Brocade Communications Systems, Inc. (NASDAQ: BRCD) has already been seeing severe weakness with the market downturn. In part it was because Dell Inc. (NASDAQ:DELL) appears to be no real acquirer of the company as many pundits had previously hoped. The rest is that larger peers like Juniper Networks, Inc. (NYSE: JNPR) and Riverbed Technology, Inc. (NASDAQ: RVBD) have followed Cisco Systems, Inc. (NASDAQ: CSCO) down the path of slowing business. This morning came word that things are weakening just as the share decline had been telling you to worry about.
The warning is not exactly awful nor is it the end of the world, but a severe slowing and even a contraction is being seen here. Brocade is often considered the lower cost alternative, which implies that businesses are just pushing out orders rather than moving to lower cost alternative to Cisco and other vendors.
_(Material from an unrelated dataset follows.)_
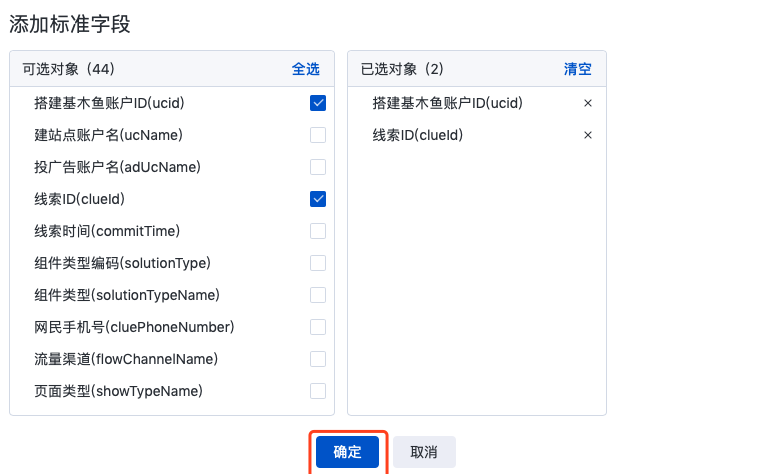The width and height of the screenshot is (767, 474).
Task: Check the 建站点账户名(ucName) checkbox
Action: [x=318, y=135]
The warning puts quarterly revenue in the range of $500 to $505 million versus a prior target of $540 to $560 million on flat year-over-year sales; earnings per share was put in a range of $0.08 to $0.09 EPS on a non-GAAP basis versus a prior $0.10 to $0.11 EPS target.
The Holy Grail of storage is shrinking. Brocade sees $333 to $336 million in storage business sales, down 5% to 6% year-over-year which the company said “reflects a reduction in the third quarter of approximately one-half week of Fibre Channel inventory held at the OEMs” as well as having “experienced weaker-than-expected Storage end-user demand, which was down slightly from the previous quarter.”
The ethernet business grew and sales should be $167 to $169 million in sales for a 12% to 13% gain from a year ago. This is not as solid as planned and Brocade blamed lower than expected Federal sales (austerity) combined with a soft IT spending environment.
Brocade shares were halted for the news after a $4.89 close on Thursday versus a 52-week trading range of $4.64 to $7.30. The beat goes on, but it is a slower beat.